(Provided text):
╭──

[Arm-netbook] "allwinner's A10" codenamed "sun4i crane", linux kernel v2.6.36 patch available
Bari Ari
bari at onelabs.com
Sun Nov 13 00:24:56 GMT 2011
On 11/12/2011 06:01 PM, Luke Kenneth Casson Leighton wrote:
> yyeeess... but all ARM hardware init is utterly and completely
> different from every other ARM hardware unit. multiply that
> accumulatively by 650 licensees over a 20+ year period and escalating
> and you start to appreciate that there is absolutely no chance in hell
> of finding large swathes of common ground [but there *may* be some
> small ones].
>
> even attempts made by ARM *themselves* to provide "common ground" -
> for example in the form of adding PCI-like / USB-like dynamic
> identifiers in the AHB specification, were completely and utterly
> ignored by the majority of ARM licensees and, worse, mis-implemented
> by many more!
>
> the problem is that, unlike in the x86 world where they *have* to
> comply to standards [beyond the IC and the IC manufacturer's control],
> ARM SoC vendors are entirely at liberty to make a complete dog's
> dinner, violate every single rule and standard and _still_ make some
> money selling the chip!
Yes, it's been interesting and sad working with ARM since Acorn and
watching this mess develop with peripherals and I/O.
>
>
> btw please don't mention u-boot as a "solution" :)
>
> u-boot is a god-awful mess that should never have been brought into
> existence. it comprises half-baked versions of linux device driver
> code on top of _multiple_ flavours of part and full libc6 support
> *combined* into the same dog's dinner package.
Sure it's not greatest. There have been afew projects that actually
stripped it down and cleaned it up a bit. The point is that vendors
could easily modify it and be running a system in hours or days but
choose to start from scratch just to keep their hardware locked down or
include malware.

╰──

(Collected data):
╭──

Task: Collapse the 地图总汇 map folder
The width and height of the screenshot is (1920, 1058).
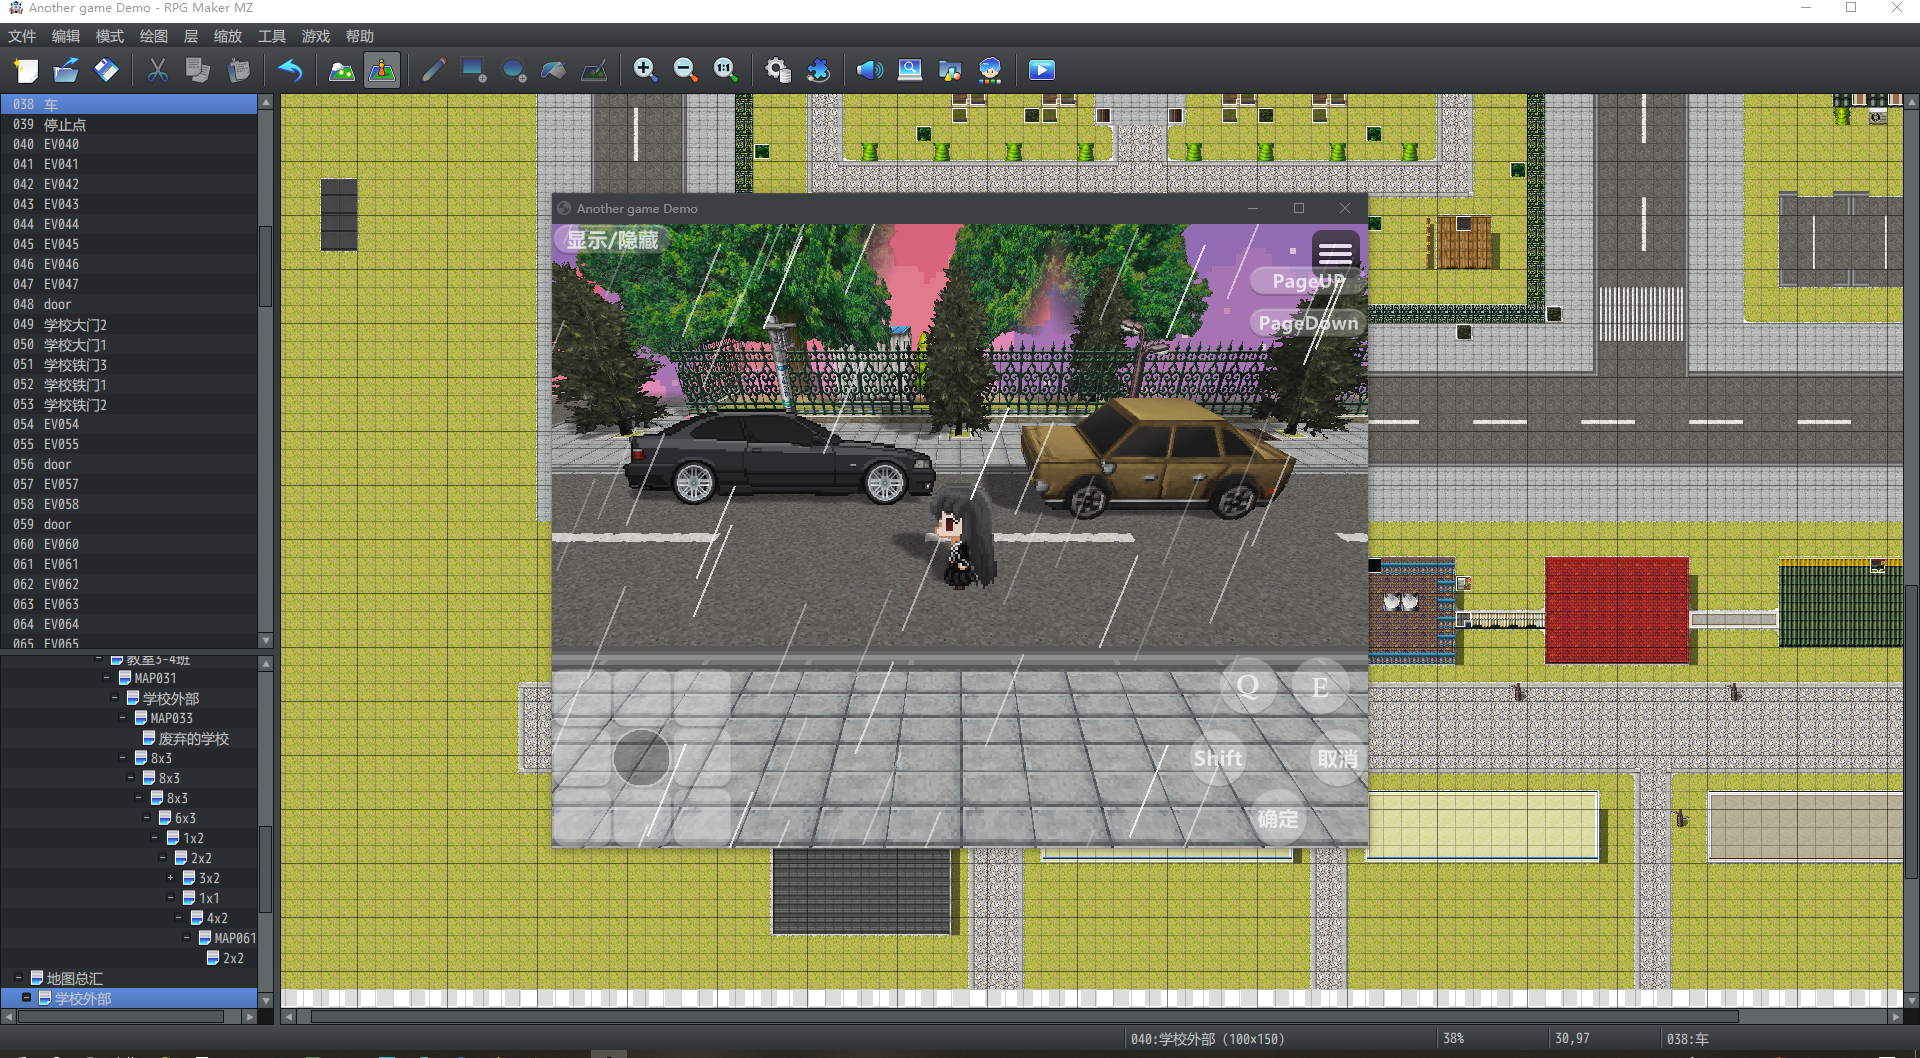Action: click(18, 978)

╰──

(Given request): In the mailing-list post above, rewrite the part between "Yes, it's been" and "dog's dinner package.", inclusive, changing every "u-boot" to "the bootloader".

(Answer):
Yes, it's been interesting and sad working with ARM since Acorn and
watching this mess develop with peripherals and I/O.
>
>
> btw please don't mention the bootloader as a "solution" :)
>
> the bootloader is a god-awful mess that should never have been brought into
> existence. it comprises half-baked versions of linux device driver
> code on top of _multiple_ flavours of part and full libc6 support
> *combined* into the same dog's dinner package.